Based on the latest census data, more than 11% of Ontario land is devoted to fruits and vegetable crops, proving the notion that Ontario truly is the breadbasket of Canada and, in some respects, North America at large.

If you're an aspiring farmer or someone who's looking to move your operation to Ontario, welcome aboard.

But before you get started, there are a few things that are important to be aware of as it pertains to property taxes.

Ever since the Assessment Act was passed by the Canadian legislature in 1998, Ontario farmers have been able to take advantage of a lower property tax rate of 25%. However, in order to be eligible, there are a few prerequisites that need to be established.

Property Must Be Designated as Farmland

"Farmland must be deemed as such by the Municipal Property Assessment Corporation."

Growing fruits and vegetables may start with seeds and fertile soil, but before any of that can begin, farmland must be designated as such. The Municipal Property Assessment Corporation (MPAC) is the entity that assesses and values farmland.

Be sure to get in touch with the Ontario Ministry of Agriculture, Food and Rural Affairs to apply for the tax rate and schedule your property assessment.

Earnings Must Satisfy Threshold

Your bottom line, of course, is a top concern as a farm owner, and it's also something that the government needs to know about to be eligible for the 25% tax rate.

If your property generates a gross income of at least $7,000 per year, you'll be taxed at 25% of the municipal residential rate.

Your farm's annual income can provide you with tax benefits.Your farm's annual income can provide you with tax benefits.

What qualifies as farm income?
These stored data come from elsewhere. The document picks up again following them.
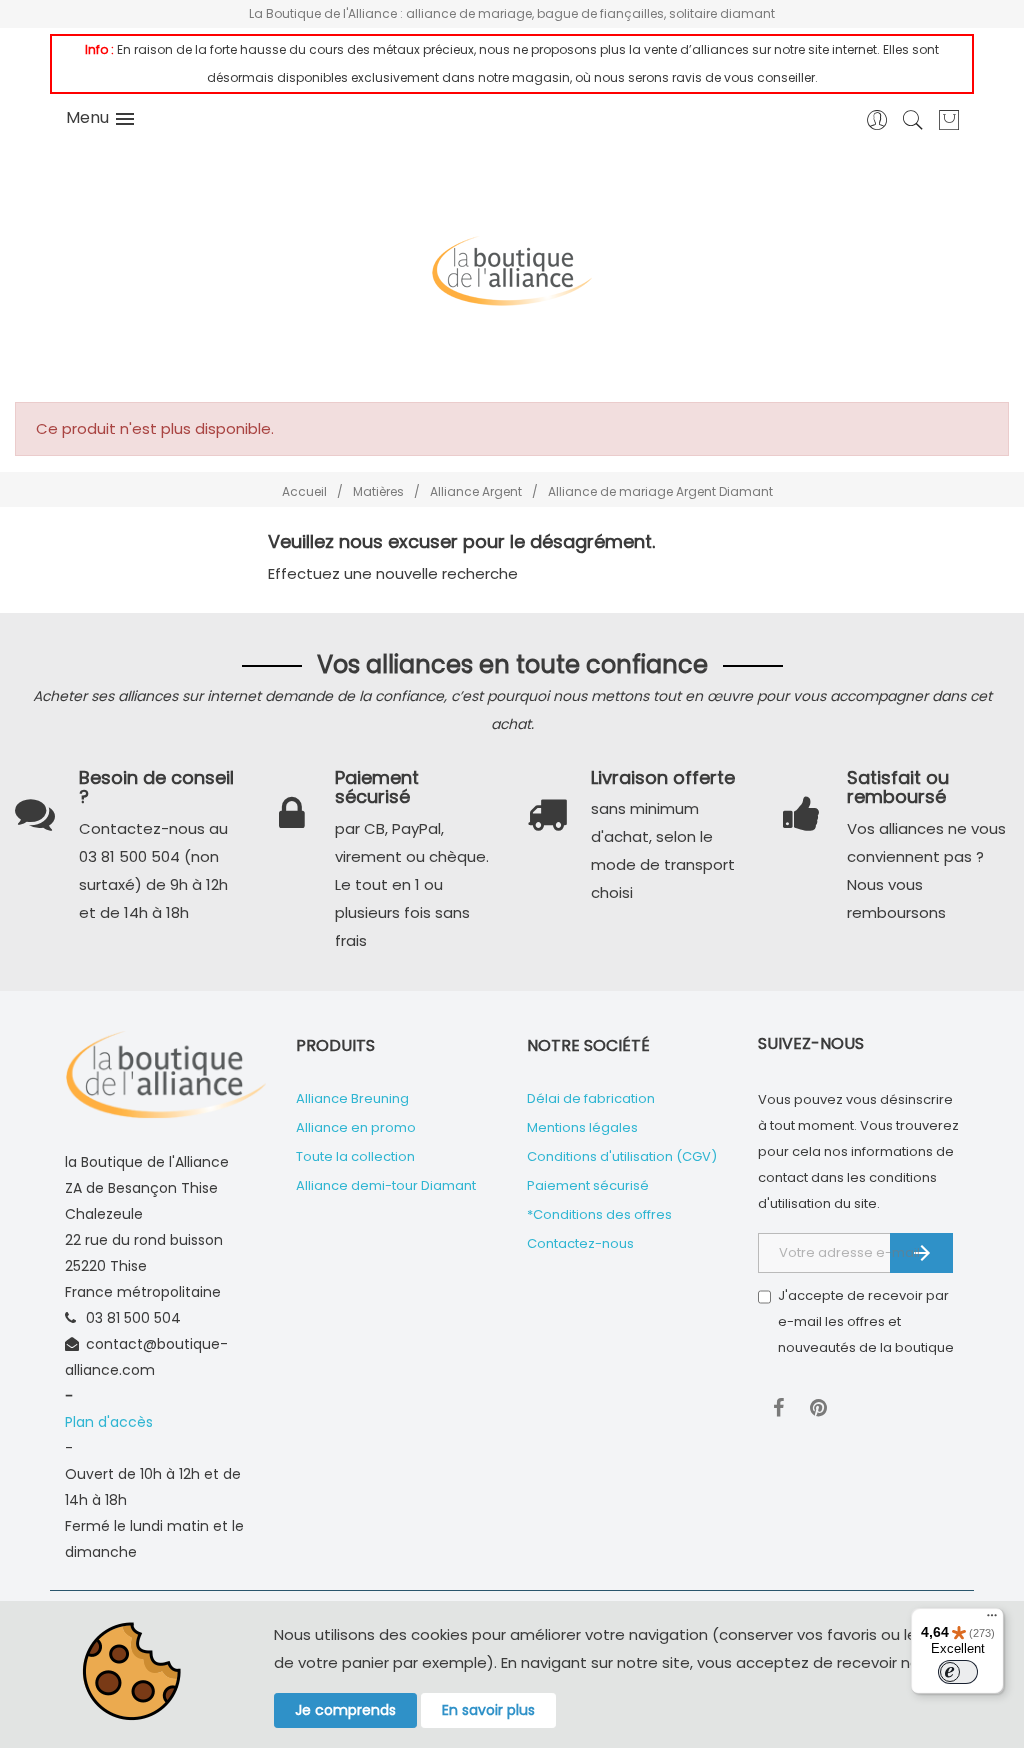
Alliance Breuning (352, 1098)
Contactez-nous (580, 1243)
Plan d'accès (109, 1422)
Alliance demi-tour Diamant (386, 1185)
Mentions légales (582, 1127)
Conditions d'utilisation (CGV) (622, 1156)
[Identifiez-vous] (877, 126)
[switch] (958, 1672)
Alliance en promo (356, 1127)
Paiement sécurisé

Things like soil tilling, fruit growing, beekeeping, dairy production, chicken hatcheries and Christmas tree farms all fall under farm income classification.

But there are some that are affiliated with farming that are classified separately. For example, if you also sell baked goods and the ingredients come from your garden, this is not considered farm income.

Make sure you talk with an FBC tax professional for other examples in which farm income may not apply.

Owners Must be Canadian Citizens

It's up to the farmer whether they want to establish their business as a sole-proprietorship, partnership or corporation, but however it's done, the owner must be a Canadian citizen or permanent resident. For partnerships, more than 50% of the profit or loss must be for people whose residence and business is within the Canadian border.

Exceptions May Apply

As with just about every rule in life, there are some exceptions that can enable you to still qualify for the 25% property tax rate.

For example, because the weather is fickle and doesn't always cooperate - such as excessive rainfall or too little precipitation - you may have a year in which your earnings are below what you normally make. So long as you can establish that your revenues are usually north of $7,000, then the tax rate should still apply.